Charges include murder as well as drug dealing. Several defendants have already agreed to testify against fellow gang members.

The pattern in Texas appears to be the same as in Colorado, where evidence points to former state prison inmate Evan Ebel – a member of another white supremacist prison gang, 211 Crew, also known as the Brotherhood of the Aryan Alliance – as the shooter in the recent death of Colorado prisons chief Tom Clements as well as of a pizza delivery man. A few days later, Mr. Ebel was killed in a shootout with police in Texas.

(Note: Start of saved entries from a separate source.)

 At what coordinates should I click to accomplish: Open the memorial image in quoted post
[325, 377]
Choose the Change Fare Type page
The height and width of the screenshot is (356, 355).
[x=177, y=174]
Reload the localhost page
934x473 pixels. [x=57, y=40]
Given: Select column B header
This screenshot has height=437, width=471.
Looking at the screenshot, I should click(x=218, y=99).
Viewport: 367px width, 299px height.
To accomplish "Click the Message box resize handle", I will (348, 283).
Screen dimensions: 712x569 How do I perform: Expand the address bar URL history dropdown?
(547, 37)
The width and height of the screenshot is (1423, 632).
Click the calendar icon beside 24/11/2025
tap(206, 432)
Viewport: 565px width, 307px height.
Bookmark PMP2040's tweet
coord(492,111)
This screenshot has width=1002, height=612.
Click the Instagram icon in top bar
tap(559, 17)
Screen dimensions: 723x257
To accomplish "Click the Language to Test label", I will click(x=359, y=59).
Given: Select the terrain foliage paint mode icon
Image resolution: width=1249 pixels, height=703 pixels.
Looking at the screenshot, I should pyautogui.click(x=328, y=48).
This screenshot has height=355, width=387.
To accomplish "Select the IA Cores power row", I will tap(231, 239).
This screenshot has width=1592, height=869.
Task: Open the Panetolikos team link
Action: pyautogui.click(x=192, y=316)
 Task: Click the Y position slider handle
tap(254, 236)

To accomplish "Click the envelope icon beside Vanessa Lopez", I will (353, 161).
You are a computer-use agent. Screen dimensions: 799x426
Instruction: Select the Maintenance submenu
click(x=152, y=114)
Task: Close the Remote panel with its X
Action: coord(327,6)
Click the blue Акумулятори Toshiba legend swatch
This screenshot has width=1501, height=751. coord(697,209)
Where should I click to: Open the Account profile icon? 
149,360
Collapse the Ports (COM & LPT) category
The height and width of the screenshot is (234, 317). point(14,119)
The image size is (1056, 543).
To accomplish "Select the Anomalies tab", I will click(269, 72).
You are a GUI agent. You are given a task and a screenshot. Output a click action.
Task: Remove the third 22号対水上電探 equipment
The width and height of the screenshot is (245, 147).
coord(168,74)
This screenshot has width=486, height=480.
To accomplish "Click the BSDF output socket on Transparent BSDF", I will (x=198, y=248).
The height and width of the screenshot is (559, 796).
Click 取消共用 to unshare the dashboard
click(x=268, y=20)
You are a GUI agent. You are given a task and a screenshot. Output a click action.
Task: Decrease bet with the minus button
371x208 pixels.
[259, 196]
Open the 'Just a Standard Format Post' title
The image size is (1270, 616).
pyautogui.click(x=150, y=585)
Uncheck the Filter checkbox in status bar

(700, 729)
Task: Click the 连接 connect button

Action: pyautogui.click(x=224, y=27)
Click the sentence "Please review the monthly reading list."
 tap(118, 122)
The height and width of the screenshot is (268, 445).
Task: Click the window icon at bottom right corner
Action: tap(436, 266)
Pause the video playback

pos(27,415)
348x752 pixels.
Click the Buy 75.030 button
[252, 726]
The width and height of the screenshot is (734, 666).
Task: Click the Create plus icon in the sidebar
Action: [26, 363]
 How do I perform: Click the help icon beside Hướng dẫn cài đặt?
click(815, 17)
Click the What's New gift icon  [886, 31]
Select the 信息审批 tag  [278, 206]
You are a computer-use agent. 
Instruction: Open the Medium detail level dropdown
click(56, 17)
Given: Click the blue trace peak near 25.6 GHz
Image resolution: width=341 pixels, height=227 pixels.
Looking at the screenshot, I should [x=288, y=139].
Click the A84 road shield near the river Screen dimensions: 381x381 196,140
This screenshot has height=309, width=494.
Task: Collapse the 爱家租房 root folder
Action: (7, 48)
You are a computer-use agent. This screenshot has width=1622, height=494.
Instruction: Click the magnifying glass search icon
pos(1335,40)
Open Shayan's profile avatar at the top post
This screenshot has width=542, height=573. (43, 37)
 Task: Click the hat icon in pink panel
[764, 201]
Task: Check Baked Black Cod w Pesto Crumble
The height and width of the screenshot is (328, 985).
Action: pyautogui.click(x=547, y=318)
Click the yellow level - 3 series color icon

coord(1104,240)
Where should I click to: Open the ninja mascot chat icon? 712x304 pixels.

Mr. Clements had begun cracking down on such gangs since taking over the Colorado prison system two years ago. In Ebel's case it appears he was paroled four years early due to a clerical error and removed the ankle bracelet meant to track his movements – a step that authorities failed to act upon in time.

Over the last century, 14 prosecutors have been killed, according to news reports and statistics kept by the National District Attorneys Association, reports the Associated Press. At least eight of them were targeted in the line of duty.

On Wednesday, a sheriff known for cracking down on the drug trade in southern West Virginia's coalfields was fatally shot. A suspect also was shot and was in custody.

The anonymous former inmate writing in the Daily Beast traces the current spate of violence tied to prison gangs back to the bombing of the federal building in Oklahoma City on April 19, 1995.

“If these recent killings represent the Brotherhood’s twisted form of retribution, the fact that it has taken so long to begin is all the more chilling,” he writes. “To me this would demonstrate a hard-nosed determination that all citizens should find frightening. We shouldn’t be whistling past the graveyard on these killings.”